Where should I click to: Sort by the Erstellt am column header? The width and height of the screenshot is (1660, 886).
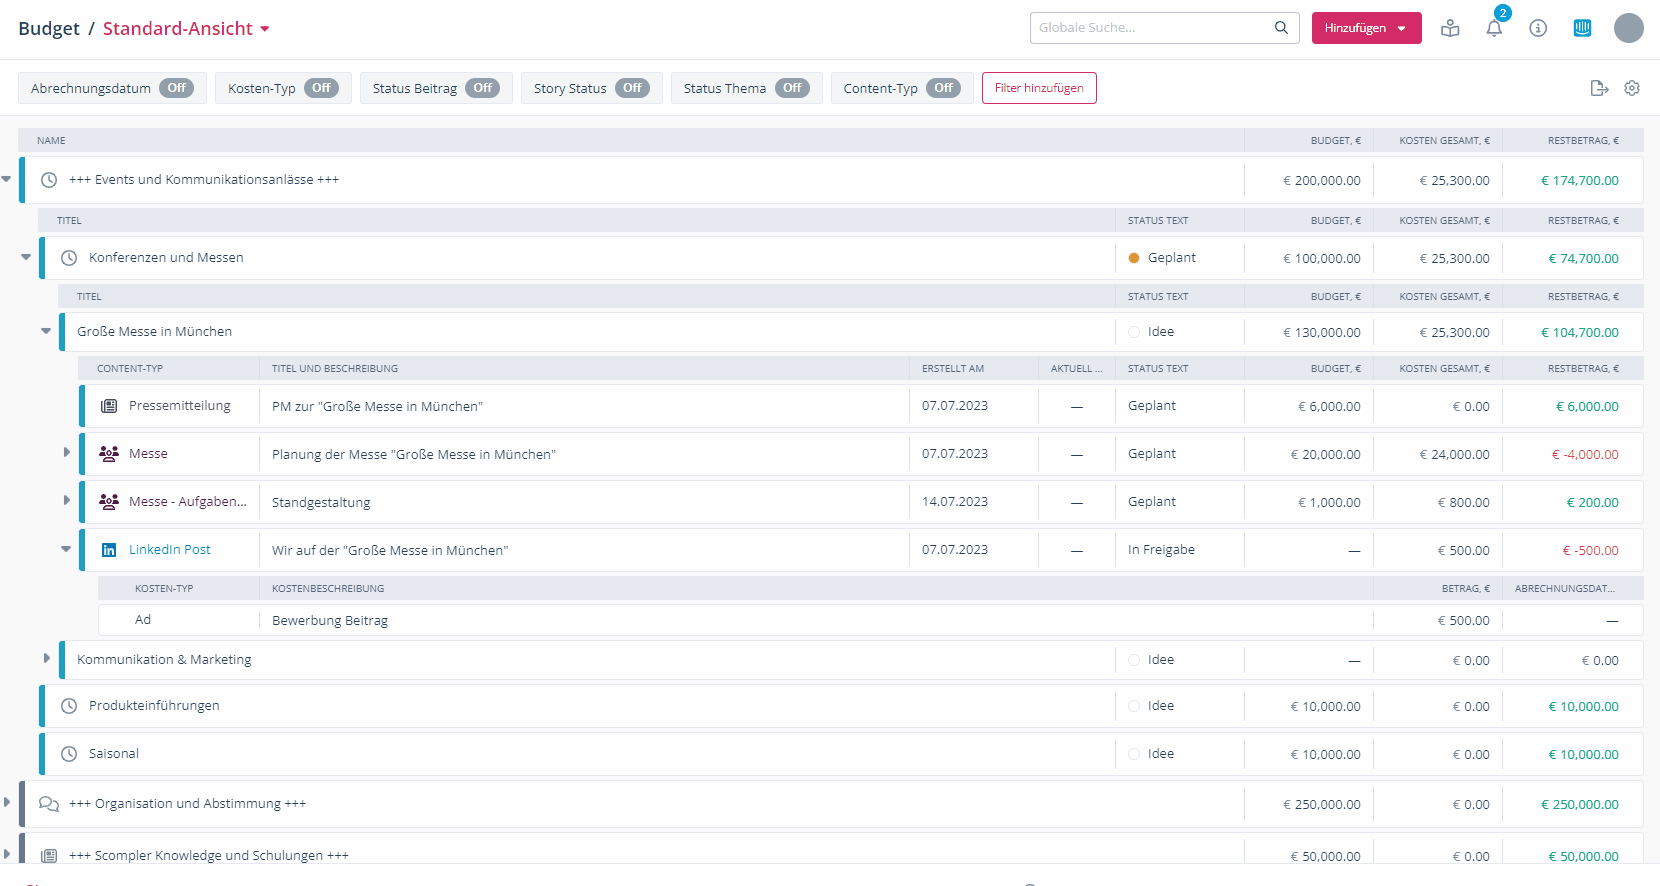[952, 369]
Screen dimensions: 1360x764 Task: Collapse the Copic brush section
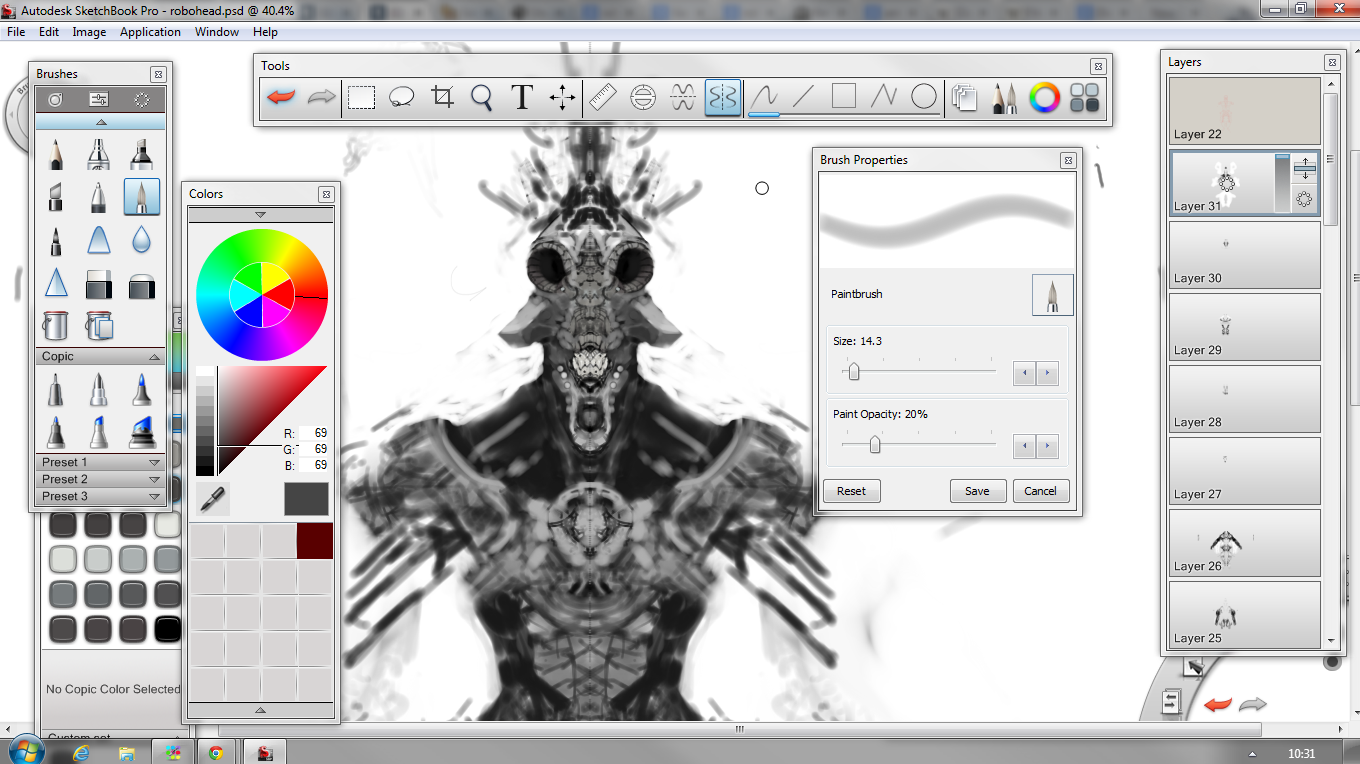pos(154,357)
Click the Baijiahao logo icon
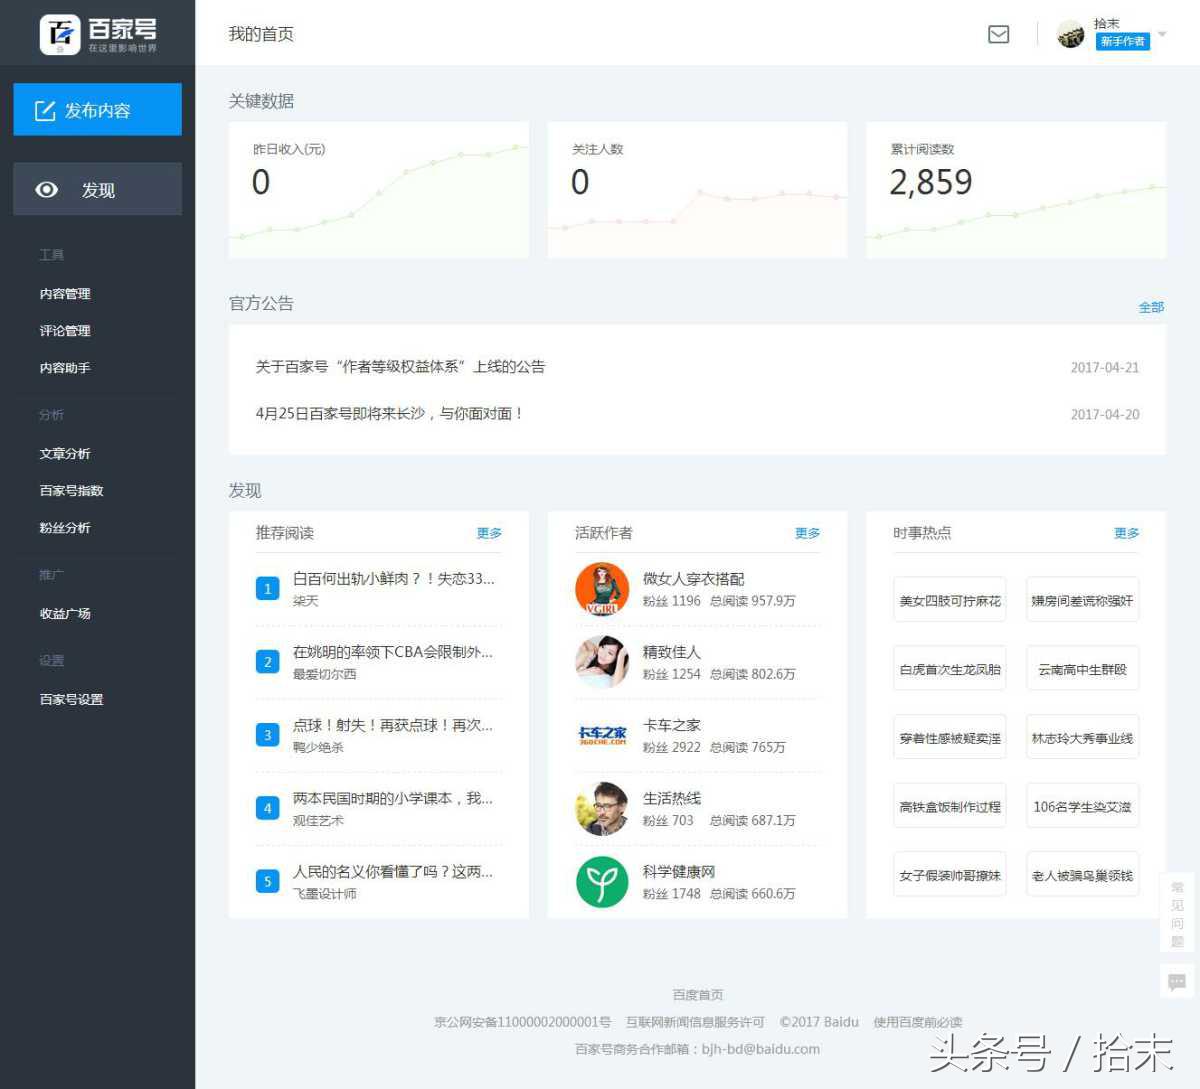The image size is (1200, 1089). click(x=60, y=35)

************

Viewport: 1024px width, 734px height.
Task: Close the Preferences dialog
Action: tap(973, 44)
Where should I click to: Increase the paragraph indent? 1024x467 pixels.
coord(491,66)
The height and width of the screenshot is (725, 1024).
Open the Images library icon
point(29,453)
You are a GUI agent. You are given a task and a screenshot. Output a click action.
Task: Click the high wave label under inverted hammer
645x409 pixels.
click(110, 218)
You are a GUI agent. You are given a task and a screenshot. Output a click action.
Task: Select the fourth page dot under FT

************

• **Prompt**:
Each line in the entries above that includes the string "under" should be extracted.

• **Solution**:
Task: Click the high wave label under inverted hammer
Task: Select the fourth page dot under FT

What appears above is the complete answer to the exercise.